The `edit()` function works differently on different operating systems and with different graphical user interfaces. If you are using *RStudio* or *RAnalyticFlow* on OS X you will need to install *XQuartz* if you want to use the `edit()` function. *XQuartz* is available from:

[https://www.xquartz.org/index.html](https://www.xquartz.org/index.html)

## Checking categorical variables

We can use the **table()** function to examine the codes used in categorical variables. For example:

```{r, echo = TRUE, eval = FALSE}
table(svy$sex)
```

returns:

```{r, echo = FALSE, eval = TRUE}
table(svy$sex)
```

The intention was that the **sex** variable was coded using 1 for male and 2 for female but in a small number of records the codes **M** for male and **F** for female have been used. A mixed coding scheme like this will complicate data-management and data-analysis. Data in the sex variable should be edited to ensure that consistent coding is used:

```{r, echo = TRUE, eval = TRUE}
svy$sex[svy$sex == "M"] <- 1
svy$sex[svy$sex == "F"] <- 2
```

You may find that a few records contain meaningless codes. The code **3** in the example dataset has, very probably, no meaning and is likely to be a simple data entry error.
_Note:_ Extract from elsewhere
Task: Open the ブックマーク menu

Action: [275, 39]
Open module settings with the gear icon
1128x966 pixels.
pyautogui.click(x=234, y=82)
This record should be checked and corrected, if possible. If the record cannot be corrected then the **sex** variable should be set to missing:

```{r, echo = TRUE, eval = TRUE}
svy$sex[svy$sex == 3] <- NA
```

Legal value checks should be repeated after editing to ensure that problems have been fixed:

```{r, echo = TRUE, eval = FALSE}
table(svy$sex)
```

now returns:

```{r, echo = FALSE, eval = TRUE}
table(svy$sex)
```

The table contains cells for the values **M**, **F**, and **3** because *R* imported the variable as a categorical or "factor" variable:

```{r, echo = TRUE, eval = FALSE}
str(svy)
```

returns:

```{r, echo = FALSE, eval = TRUE}
str(svy)
```

We can fix this by redefining the levels of the sex variable:

```{r, echo = TRUE, eval = TRUE}
levels(svy$sex) <- c("1", "2", NA, NA, NA)
table(svy$sex)
```

## Saving changes

We have edited some data.

We usually want to save changes.

It is simple to save a dataset in a comma-separated-value (CSV) text file using the `write.table()` function:

```{r, echo = TRUE, eval = FALSE}
write.table(x = svy, file = "rl.ex01.clean.csv", sep = ",", quote = FALSE, 
            row.names = FALSE, fileEncoding = "ASCII")
```

*R* can work with a variety of files format but it is usually simplest to work with simple text files.